3 min read

Naked Penguins

Naked Penguins
Photo by Ian Parker / Unsplash

Last Saturday, I saw a man dressed as a naked penguin performing a show at the Edinburgh Fringe. How can a man both be naked and dressed as a penguin, I hear you ask. Well, it’s possible, I’ll tell you that much. We knew going in that there was going to be nudity, but not quite how much. That’s not the point. The point is that what he did with the actual show (other than the being dressed as a naked penguin) is what I sometimes try to do with this blog (not that I have ever been setting out to emulate a naked penguin).

If anyone is planning on going to see the naked penguin, spoilers ahead.

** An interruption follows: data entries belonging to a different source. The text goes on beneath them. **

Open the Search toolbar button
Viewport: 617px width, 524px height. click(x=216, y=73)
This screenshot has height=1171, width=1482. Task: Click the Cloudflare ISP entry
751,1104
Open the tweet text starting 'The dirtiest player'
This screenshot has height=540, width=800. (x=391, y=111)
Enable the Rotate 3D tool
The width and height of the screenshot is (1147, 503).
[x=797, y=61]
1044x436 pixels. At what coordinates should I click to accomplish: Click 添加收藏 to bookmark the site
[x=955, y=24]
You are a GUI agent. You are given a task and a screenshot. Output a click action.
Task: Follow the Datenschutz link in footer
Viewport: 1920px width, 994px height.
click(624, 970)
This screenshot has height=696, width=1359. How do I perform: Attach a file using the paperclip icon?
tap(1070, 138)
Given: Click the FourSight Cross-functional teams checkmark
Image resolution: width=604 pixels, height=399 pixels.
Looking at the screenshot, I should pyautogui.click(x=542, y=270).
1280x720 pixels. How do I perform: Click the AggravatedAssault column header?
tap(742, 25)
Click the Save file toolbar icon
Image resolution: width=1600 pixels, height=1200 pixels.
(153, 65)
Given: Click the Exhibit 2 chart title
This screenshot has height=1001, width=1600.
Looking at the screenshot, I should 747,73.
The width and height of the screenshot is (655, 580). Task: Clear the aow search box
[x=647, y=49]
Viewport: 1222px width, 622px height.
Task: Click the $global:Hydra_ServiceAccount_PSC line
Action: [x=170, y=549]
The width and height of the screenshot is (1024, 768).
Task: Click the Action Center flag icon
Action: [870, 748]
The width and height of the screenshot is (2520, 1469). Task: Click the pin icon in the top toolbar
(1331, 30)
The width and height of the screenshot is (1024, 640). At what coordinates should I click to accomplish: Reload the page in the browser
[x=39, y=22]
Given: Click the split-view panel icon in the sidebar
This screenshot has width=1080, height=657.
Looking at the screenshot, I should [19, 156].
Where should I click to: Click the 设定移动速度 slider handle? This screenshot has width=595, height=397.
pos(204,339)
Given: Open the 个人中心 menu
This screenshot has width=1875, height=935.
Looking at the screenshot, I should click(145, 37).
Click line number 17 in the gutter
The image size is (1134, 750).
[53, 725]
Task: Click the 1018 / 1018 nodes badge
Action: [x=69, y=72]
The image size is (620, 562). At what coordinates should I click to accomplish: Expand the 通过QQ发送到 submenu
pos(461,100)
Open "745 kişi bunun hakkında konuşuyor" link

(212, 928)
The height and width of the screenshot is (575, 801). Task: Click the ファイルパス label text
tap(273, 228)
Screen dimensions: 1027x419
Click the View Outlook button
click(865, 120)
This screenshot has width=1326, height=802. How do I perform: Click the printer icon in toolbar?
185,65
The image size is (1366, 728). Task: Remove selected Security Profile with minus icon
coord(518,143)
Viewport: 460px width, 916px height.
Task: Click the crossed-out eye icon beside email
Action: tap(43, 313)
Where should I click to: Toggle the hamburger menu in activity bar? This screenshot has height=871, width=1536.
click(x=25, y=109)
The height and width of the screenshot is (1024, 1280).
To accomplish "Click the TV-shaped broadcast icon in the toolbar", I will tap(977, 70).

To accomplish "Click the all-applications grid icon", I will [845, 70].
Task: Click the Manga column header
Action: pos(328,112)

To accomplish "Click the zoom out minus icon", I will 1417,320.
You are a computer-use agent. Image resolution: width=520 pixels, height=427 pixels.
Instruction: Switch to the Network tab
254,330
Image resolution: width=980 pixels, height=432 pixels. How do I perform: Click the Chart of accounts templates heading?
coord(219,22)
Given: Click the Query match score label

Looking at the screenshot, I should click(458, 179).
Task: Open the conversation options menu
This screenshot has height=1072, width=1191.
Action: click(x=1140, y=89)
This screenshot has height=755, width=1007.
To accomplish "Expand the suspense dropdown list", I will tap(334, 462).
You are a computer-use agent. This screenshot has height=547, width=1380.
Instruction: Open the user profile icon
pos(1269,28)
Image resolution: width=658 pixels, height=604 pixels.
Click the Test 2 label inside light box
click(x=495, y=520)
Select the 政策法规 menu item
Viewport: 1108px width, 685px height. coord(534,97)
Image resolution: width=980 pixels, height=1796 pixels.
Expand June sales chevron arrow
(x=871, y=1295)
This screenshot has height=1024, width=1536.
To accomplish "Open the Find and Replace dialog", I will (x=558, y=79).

The main schtick (other than, as I have mentioned, the fact he’s dressed as a naked penguin) is that he is trying to act out as many classic Penguin novels as possible within the hour. This involves farting into a plant (The Wind in the Willows), and an astonishing bit where he drinks a bottle of blood (Dracula), then becomes so bloated that he resembles a pregnant lady, at which point he puts on a bonnet (The Handmaid’s Tale).

It is this kind of silly commentary that I try and do with the University Challenge answers sometimes. Taking the words of the answers and playing around with them a bit. I’m not sure how much that comes across, and am now questioning whether it is clear enough to justify the comparisons you will all henceforth have between me and a man dressed as a naked penguin.

Anyway, here’s your first farter for ten.

Something I missed the first time I watched this - McCully Stewart is dressed as a strawberry. No other contestants are dressed as pieces of fruit, or, blessedly, naked penguins.

Strawberry, top left

The first points go to the strawberry, and Newcastle grabbed two bonuses on books read by Frankenstein's monster in the book Frankenstein (which was also one of the books in the naked penguin show).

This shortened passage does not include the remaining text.